◆ **Supplied material**:
• • •

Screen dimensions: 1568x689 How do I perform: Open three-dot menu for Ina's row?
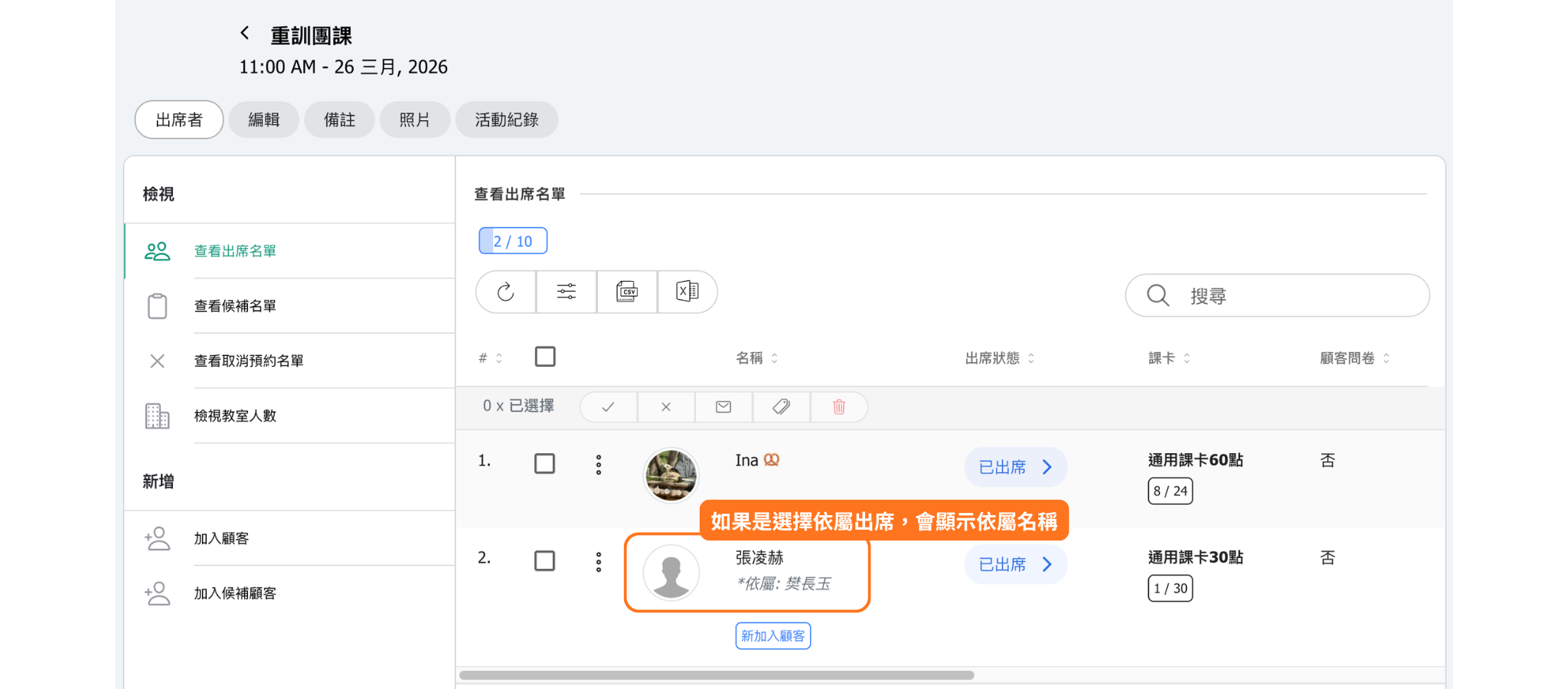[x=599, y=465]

• • •

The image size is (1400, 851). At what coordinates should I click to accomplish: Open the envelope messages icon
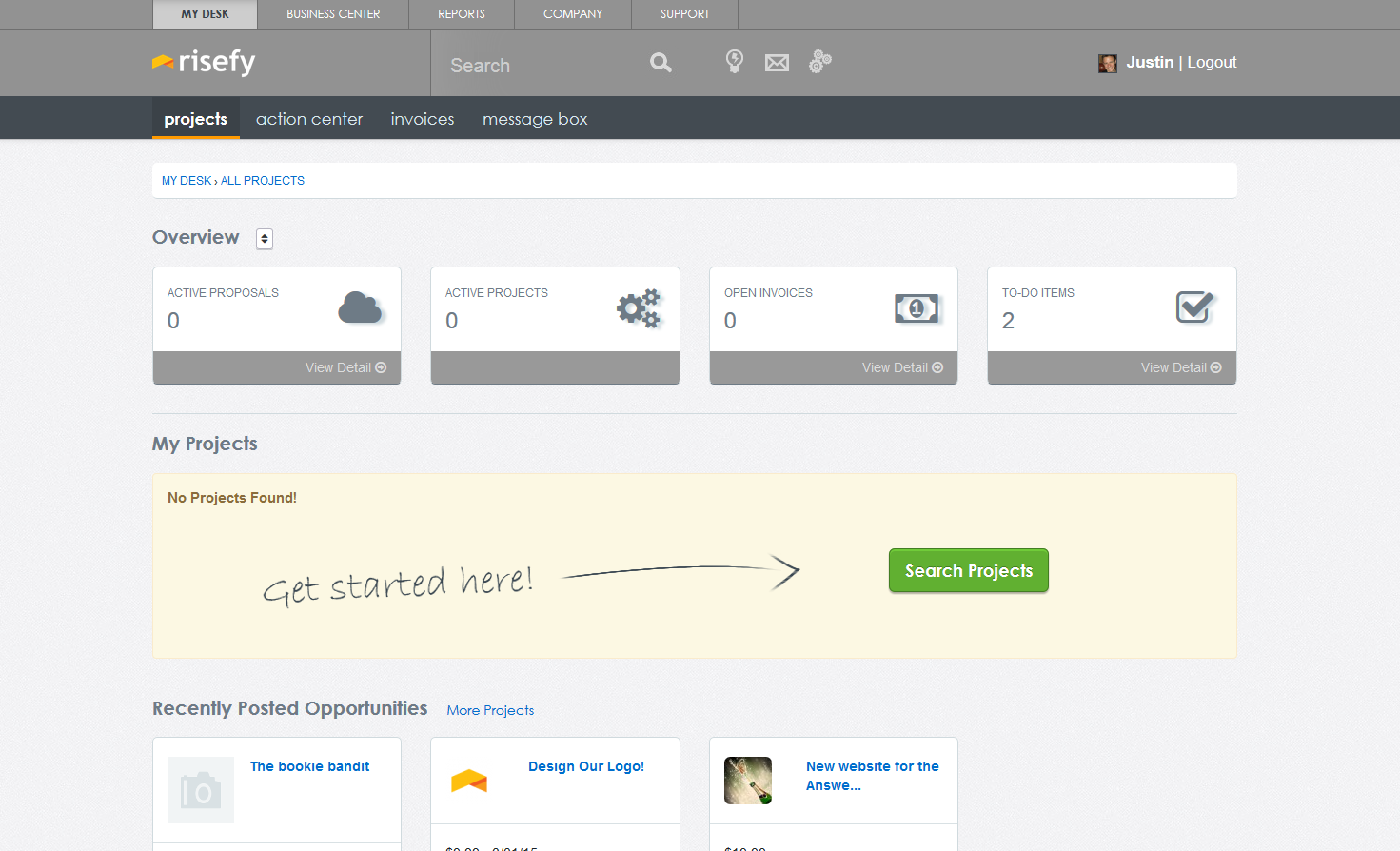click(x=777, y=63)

• • •

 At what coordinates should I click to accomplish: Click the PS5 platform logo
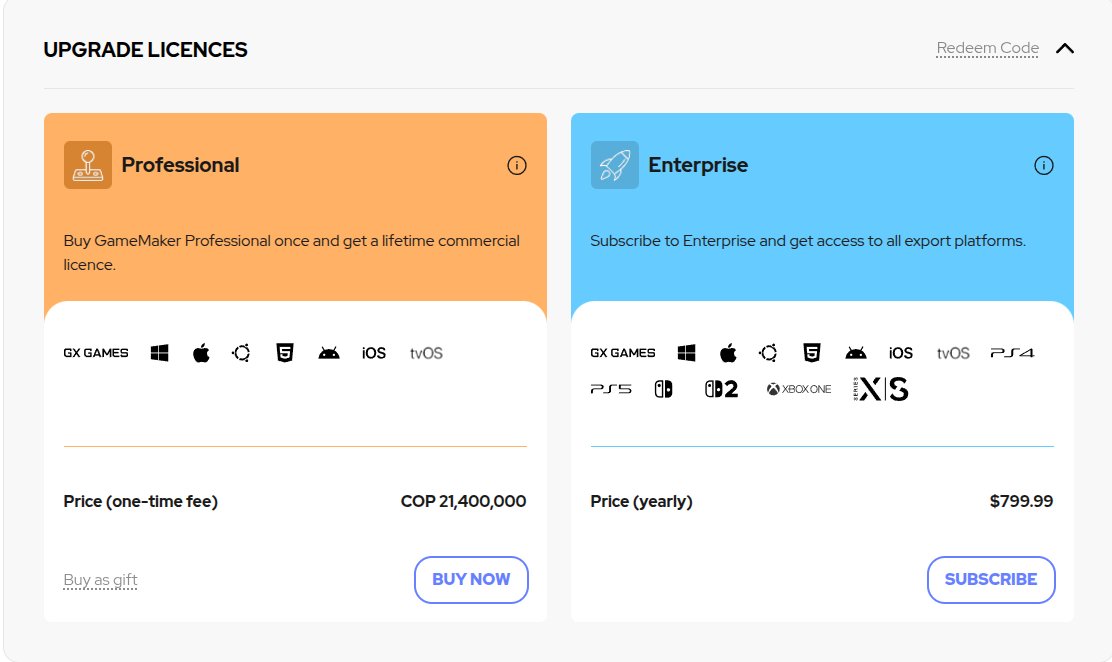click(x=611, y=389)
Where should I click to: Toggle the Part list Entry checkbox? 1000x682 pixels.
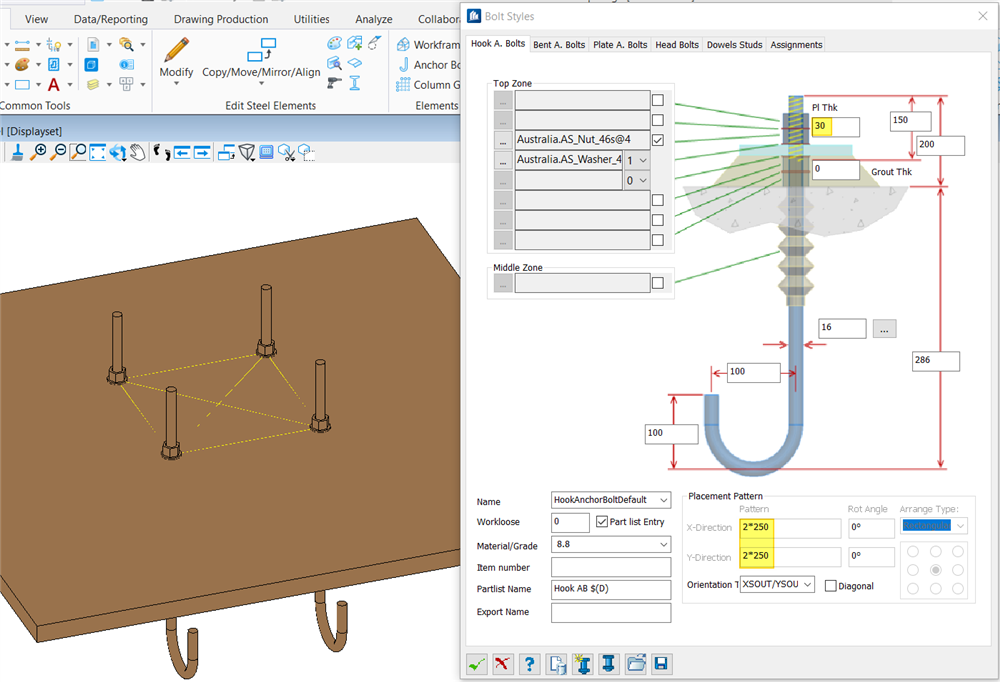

• • •

◆ **Problem details**:
Substitute "inbox" for "envelope" in the items from the line containing "The image size" through the line containing "click(x=777, y=63)", inclusive, and change nothing else. Leave the pictures out of your answer.

◆ **Answer for this exercise**:
The image size is (1400, 851). At what coordinates should I click to accomplish: Open the inbox messages icon
click(x=777, y=63)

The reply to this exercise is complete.